Até que surge em sua vida uma bela e jovem jornalista (Maggie Gyllenhaal) que está fazendo um trabalho para uma revista, que vê nesta figura corroída pelo tempo e em estado quase de decomposição humana, que já fora seu ídolo, o mote para alavancar sua carreira pouco convincente. O estado de penúria é comovedor e chocante, pois ao dizer à jornalista como num brado de revolta "você é tão bonita que me faz ter vergonha deste quarto sujo", revela toda sua derrota e a perda da dignidade humana naquele ambiente de beira de estrada parecido com uma pocilga, mas que surge como uma redenção e a tomada de consciência para um futuro que está se esvaindo pelos seus vícios frenéticos e continuados de quem está preso e dependente ao álcool, assim como foi bem retratado em O Ébrio (1946), drama brasileiro do cinema novo, dirigido por Gilda de Abreu, tendo Vicente Celestino no papel principal do homem derrotado.
Parece que o mundo está desmoronando, mas há a aparição do emergente cantor e seu discípulo Tommy Sweet (Colin Farrell) que o convida para se apresentar não como o astro principal, mas como suporte de shows, servindo de escada para aquele que foi um rei e hoje é apenas um mero coadjuvante. Blake tem no rosto a marca pelos sulcos de toda sua história de músicas e letras prodigiosas, com um conteúdo bem mais durável que aquele jovem cantor bonito que atrai as jovens fãs de pouca ou nenhuma consistência intelectual. Mas Sweet tem na simpatia contagiante sua arma poderosa, porém sem os horizontes infinitos de conhecimentos que o velho ídolo arrebatou pelas infindáveis noites de aparições ao grande público.Parece ser um casamento perfeito, mas o que se vê na realidade é uma relação num terreno de areia movediça.
A relação da jornalista com Sweet também começa a se esboroar, diante das dificuldades do velho cantor em recompor sua vida e o esquecimento do filho menor num bar evidencia a perda da confiança mútua, restando o fenecimento de um relacionamento que dá sinais de fragilidade.

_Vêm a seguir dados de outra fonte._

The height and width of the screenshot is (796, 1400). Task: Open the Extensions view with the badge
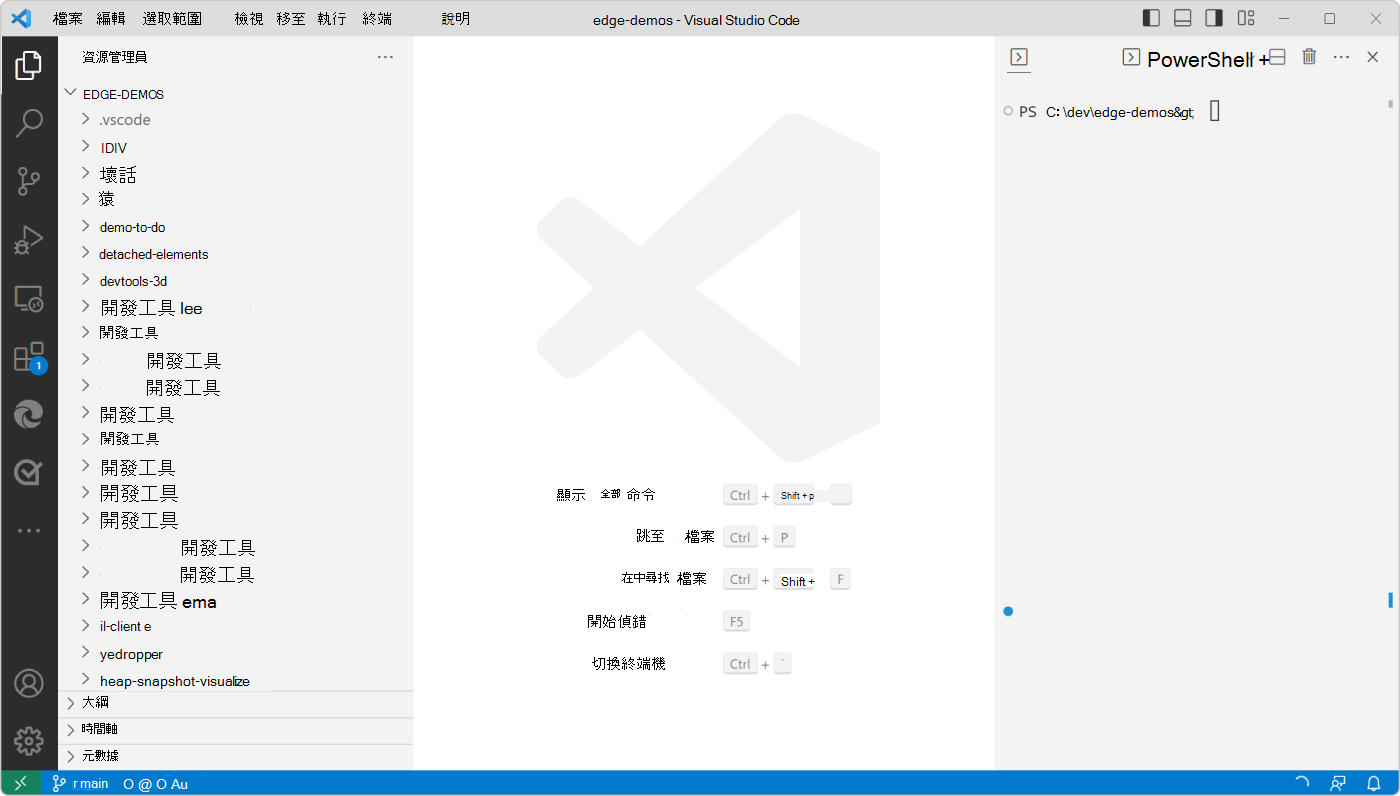[29, 356]
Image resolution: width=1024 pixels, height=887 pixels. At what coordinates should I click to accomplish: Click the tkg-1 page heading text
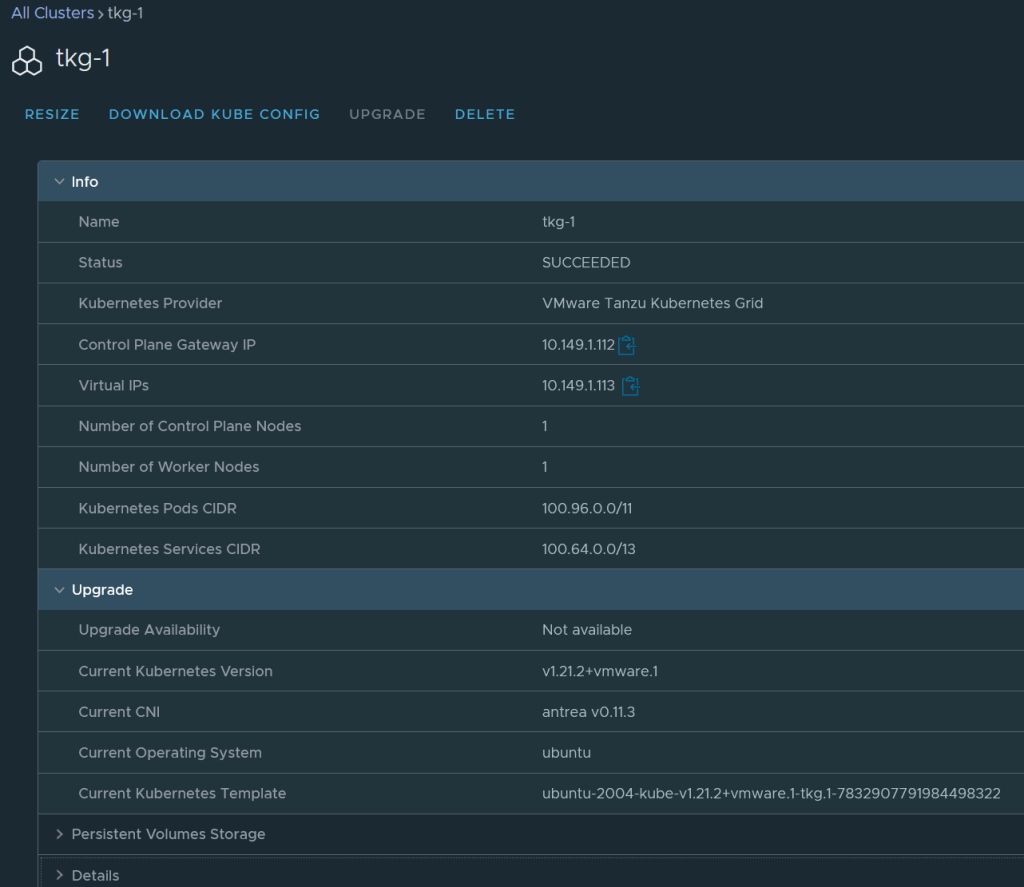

Parece que tudo conspira para uma solução previsível em Coração Louco, mas o roteiro dá voltas e o encontro sem mágoas e ressentimentos livra o longa de evidências que poderiam ser consideradas inclinantes para um moralismo conservador. A luta e a persistência do personagem para se soltar das amarras que está envolto são aceitáveis e clarividentes de alguém que está no fundo do poço e busca uma inspiração para se libertar.
Eis uma obra injustiçada na premiação da Academia Americana de Cinema dos EUA, mas isto não é novidade, pois os grandes filmes sempre se notabilizaram justamente por esta depreciação dos seus acadêmicos para com títulos reflexivos e com temas importantes e universais.